__Problem to work on__: In the listing below, find the line with "Select the Unsaved", then repeat exactly every line from the top through that one.
=== Data listing ===
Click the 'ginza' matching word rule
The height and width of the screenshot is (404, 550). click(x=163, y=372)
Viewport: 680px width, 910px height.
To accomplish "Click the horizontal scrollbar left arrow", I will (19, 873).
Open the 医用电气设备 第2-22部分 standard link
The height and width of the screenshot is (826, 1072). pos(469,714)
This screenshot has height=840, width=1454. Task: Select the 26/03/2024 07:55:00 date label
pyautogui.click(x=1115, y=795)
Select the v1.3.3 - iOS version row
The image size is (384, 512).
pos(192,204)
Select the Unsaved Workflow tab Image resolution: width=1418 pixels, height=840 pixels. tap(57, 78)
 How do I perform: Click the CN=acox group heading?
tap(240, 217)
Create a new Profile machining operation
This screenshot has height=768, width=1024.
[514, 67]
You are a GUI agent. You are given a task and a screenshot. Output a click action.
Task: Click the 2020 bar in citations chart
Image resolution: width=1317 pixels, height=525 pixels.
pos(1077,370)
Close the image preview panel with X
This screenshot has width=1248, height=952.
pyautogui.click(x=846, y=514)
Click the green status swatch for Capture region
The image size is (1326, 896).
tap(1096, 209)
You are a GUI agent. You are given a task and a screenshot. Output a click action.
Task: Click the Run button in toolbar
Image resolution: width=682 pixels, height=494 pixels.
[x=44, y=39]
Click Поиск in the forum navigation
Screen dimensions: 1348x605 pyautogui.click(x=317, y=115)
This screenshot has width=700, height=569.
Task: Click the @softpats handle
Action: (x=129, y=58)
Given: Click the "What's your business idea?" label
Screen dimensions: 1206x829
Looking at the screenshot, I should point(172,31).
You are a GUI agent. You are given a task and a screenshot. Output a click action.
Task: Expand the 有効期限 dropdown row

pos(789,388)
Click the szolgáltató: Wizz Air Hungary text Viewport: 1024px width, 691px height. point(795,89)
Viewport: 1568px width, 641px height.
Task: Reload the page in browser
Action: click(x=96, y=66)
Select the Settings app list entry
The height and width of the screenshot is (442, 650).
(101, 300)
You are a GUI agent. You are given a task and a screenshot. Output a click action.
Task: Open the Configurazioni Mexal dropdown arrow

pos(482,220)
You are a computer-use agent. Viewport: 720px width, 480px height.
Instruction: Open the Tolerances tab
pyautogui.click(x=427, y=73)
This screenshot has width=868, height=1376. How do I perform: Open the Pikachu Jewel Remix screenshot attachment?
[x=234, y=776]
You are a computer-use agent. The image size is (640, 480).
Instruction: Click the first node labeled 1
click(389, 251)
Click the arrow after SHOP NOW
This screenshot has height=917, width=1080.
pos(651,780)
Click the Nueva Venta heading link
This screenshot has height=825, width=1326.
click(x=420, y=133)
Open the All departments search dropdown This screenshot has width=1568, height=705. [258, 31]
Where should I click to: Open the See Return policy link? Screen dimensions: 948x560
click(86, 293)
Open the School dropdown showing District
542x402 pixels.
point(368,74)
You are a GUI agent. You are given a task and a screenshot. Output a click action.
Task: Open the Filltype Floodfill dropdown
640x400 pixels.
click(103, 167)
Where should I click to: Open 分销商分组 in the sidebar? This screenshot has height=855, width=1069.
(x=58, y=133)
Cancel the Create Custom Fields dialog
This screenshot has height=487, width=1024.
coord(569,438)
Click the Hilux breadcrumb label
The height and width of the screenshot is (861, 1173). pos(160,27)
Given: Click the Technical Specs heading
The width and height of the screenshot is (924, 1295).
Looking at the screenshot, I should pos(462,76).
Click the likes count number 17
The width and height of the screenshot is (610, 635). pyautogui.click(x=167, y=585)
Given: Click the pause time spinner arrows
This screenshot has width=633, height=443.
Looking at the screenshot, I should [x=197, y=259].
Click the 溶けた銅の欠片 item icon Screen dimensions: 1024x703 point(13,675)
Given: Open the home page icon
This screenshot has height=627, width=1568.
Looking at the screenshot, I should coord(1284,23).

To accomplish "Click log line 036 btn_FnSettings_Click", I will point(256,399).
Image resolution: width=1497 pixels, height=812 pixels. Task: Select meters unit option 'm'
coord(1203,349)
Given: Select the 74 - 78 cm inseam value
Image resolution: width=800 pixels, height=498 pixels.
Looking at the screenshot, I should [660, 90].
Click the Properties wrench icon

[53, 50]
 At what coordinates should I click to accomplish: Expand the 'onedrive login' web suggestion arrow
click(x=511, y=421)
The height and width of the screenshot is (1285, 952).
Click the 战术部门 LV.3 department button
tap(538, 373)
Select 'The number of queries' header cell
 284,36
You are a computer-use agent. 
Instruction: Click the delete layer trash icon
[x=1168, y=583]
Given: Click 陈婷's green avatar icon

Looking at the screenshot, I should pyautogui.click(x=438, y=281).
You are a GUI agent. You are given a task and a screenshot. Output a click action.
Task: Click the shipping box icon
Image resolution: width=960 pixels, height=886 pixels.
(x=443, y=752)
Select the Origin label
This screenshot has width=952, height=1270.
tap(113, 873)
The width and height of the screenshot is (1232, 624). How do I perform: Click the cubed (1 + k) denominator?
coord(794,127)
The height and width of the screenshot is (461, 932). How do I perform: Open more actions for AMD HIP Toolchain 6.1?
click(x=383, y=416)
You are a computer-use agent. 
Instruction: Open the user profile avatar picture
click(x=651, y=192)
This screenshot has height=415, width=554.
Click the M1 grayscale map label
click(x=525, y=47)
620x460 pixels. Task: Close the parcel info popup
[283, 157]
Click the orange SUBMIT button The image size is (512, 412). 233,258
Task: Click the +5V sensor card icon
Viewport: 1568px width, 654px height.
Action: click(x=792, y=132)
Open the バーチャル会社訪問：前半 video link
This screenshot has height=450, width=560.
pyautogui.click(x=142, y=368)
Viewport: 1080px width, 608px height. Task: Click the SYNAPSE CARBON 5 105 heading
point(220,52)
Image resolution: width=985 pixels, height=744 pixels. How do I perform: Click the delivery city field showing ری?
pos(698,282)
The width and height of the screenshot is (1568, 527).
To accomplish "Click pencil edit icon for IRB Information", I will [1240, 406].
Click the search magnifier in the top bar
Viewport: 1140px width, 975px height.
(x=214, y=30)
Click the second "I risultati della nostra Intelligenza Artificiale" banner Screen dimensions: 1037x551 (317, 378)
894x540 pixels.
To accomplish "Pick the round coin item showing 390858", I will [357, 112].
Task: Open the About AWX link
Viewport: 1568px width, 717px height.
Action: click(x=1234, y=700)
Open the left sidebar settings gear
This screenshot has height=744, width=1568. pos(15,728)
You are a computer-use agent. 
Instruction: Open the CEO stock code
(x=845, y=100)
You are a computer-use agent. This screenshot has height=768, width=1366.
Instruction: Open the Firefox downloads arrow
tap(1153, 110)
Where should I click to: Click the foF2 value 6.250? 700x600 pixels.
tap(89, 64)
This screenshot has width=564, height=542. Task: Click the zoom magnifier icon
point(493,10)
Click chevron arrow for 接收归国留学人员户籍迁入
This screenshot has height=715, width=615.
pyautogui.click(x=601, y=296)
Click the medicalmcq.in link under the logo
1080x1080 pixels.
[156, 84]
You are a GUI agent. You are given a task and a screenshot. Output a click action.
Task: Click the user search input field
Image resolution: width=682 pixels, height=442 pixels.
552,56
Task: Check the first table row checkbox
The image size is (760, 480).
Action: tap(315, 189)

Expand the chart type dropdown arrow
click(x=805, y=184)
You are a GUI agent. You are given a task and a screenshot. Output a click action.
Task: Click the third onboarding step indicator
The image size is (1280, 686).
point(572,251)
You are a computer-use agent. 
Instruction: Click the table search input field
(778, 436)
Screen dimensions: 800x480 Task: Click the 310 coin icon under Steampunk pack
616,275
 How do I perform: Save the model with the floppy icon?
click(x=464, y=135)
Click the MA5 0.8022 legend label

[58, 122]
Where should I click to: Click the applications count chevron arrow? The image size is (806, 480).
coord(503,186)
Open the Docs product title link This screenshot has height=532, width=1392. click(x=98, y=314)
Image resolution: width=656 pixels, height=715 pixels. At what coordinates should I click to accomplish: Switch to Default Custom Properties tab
===
__Answer to this exercise__:
Click the 'ginza' matching word rule
The height and width of the screenshot is (404, 550). click(x=163, y=372)
Viewport: 680px width, 910px height.
To accomplish "Click the horizontal scrollbar left arrow", I will (19, 873).
Open the 医用电气设备 第2-22部分 standard link
The height and width of the screenshot is (826, 1072). pos(469,714)
This screenshot has height=840, width=1454. Task: Select the 26/03/2024 07:55:00 date label
pyautogui.click(x=1115, y=795)
Select the v1.3.3 - iOS version row
The image size is (384, 512).
pos(192,204)
Select the Unsaved Workflow tab Image resolution: width=1418 pixels, height=840 pixels. tap(57, 78)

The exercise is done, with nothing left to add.